** Opening Extract provided block **

Director Bong Joon-ho turns conventional themes of predestination and socio-economic disparity on their side. Where many political films express economic dichotomy vertically as a bottom to top comparison–think Metropolis or last year’s Elysium Snowpiercer portrays this horizontally as a group of rebels push forward from the tail to the engine.

In 2014, after evasive tactics to fight climate change provoked an unanticipated ice age, the last surviving humans inhabit the Snowpiercer, a massive, world-traversing, self-sustaining train that plows through snow banks with relative ease. The poor inhabit the “tail,” the very last car, which is a slum consisting of close living quarters, where residents eat rectangular blocks of protein. The upper-class have a series of cars for food production, classrooms, and various lounges. Slum resident Curtis (Chris Evans) is rounding up interest to launch another revolt based on the hunch that the soldiers may have run out of bullets after the previous revolt, but his reluctance to lead continuously dissipates the lower-classes’ interest in rising up.

With the rise of fantasy-based science fiction films flooding theaters in the last decade or so, Snowpiercer could look just like any other film. It closely follows the hero’s journey, with clearly defined archetypes and unmistakable stages. Even the film’s themes are predictable and expressed in a conventional fashion with a rhythmic pacing featuring the appropriate crests and troughs. When all that is placed aside, Snowpiercer is a fascinating film whose setting is wholly original as the last living beings battle for economic worthiness on a self-sustaining vessel.

** Closing Extract provided block **
** Opening Provided data block **

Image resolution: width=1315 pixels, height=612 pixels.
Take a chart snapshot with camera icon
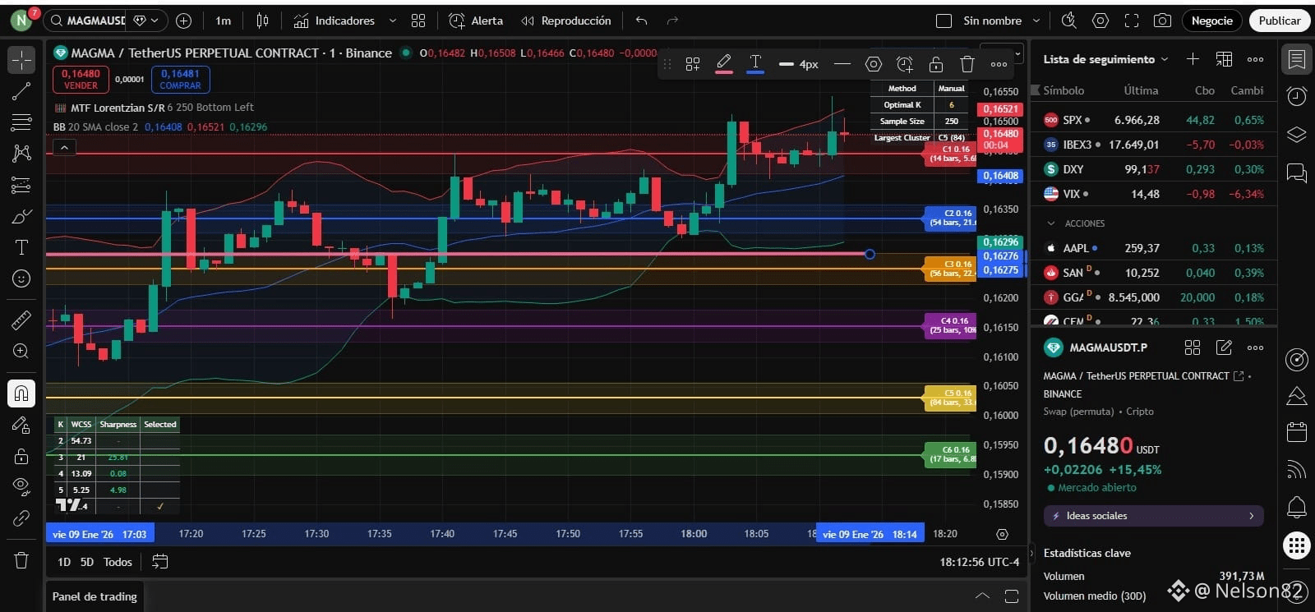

** Closing Provided data block **
** Opening Provided data block **

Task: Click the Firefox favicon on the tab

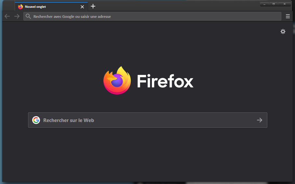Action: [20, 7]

** Closing Provided data block **
** Opening Provided data block **

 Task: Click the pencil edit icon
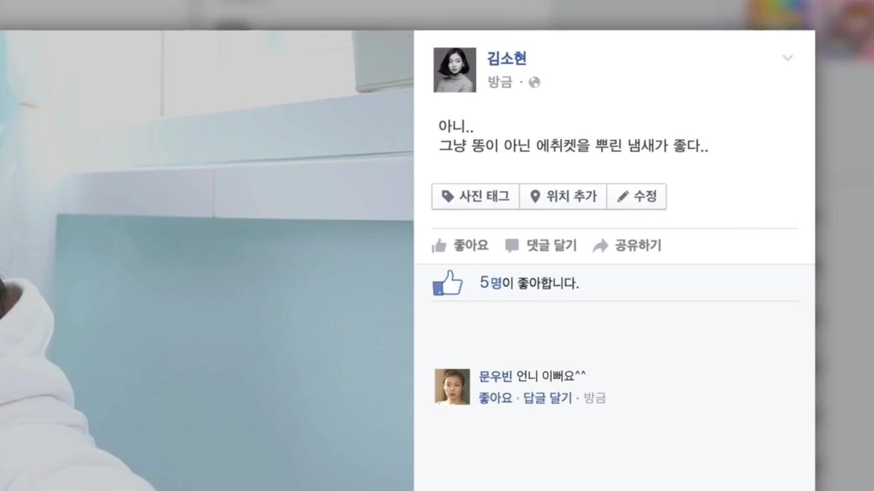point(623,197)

** Closing Provided data block **

Work request 1 — Reproduce a passage from the Snowpiercer review word for word, starting at the words that contain "Director Bong Joon-ho" and ending after "to the engine.".
Work request 2 — Translate this sentence from the Snowpiercer review into Spanish: "The upper-class have a series of cars for food production, classrooms, and various lounges."

Reply 1 —
Director Bong Joon-ho turns conventional themes of predestination and socio-economic disparity on their side. Where many political films express economic dichotomy vertically as a bottom to top comparison–think Metropolis or last year’s Elysium Snowpiercer portrays this horizontally as a group of rebels push forward from the tail to the engine.

Reply 2 — La clase alta tiene una serie de vagones para la producción de alimentos, aulas y diversas salas de estar.